As I’ve branched out into other ventures in my life, some requiring more time and effort/support from others, it has been clear who is there and who isn’t.  I will account for the fact that when change happens, some people are prone to trying to pull you back into your old habits.  It isn’t always comfortable to see people move on or even move outside of the parameters/definitions they have for us.  Break them every time.  If it comes to keeping true to yourself or making other people happy, choose yourself every time.

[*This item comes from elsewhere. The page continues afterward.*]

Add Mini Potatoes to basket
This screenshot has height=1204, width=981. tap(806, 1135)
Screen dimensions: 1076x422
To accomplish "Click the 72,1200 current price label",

So, an example of that is this: I recently saw my neighbor talking about his wife and her working.  He made a comment to the effect of, “She’s stubborn, she is going to keep working.”  The context is that she was still working after a full day.  It bothered me and I had to unpack what it was.  I mean, I regularly work 12 hour days between multiple businesses and my 9-5 and a million other people do too—her work ethic isn’t that different than anyone else’s.  As fate would have it, my husband made a comment that he wanted to game tonight knowing that I had work to do.  Then it hit me: every time I need to get something done or I’m trying to advance us, he finds an excuse to do something that gets in the way.  So I got mad for three reasons: 1. He stops me from focusing on my work because he isn’t helping with our kid.  2. He isn’t supportive of me trying new things to better myself and us.  3. He’s been talking about starting his own business but he isn’t taking any action toward it.  I need to make sure that I keep time on my calendar to do the things I need to do regardless of what he’s doing.  THAT is my support.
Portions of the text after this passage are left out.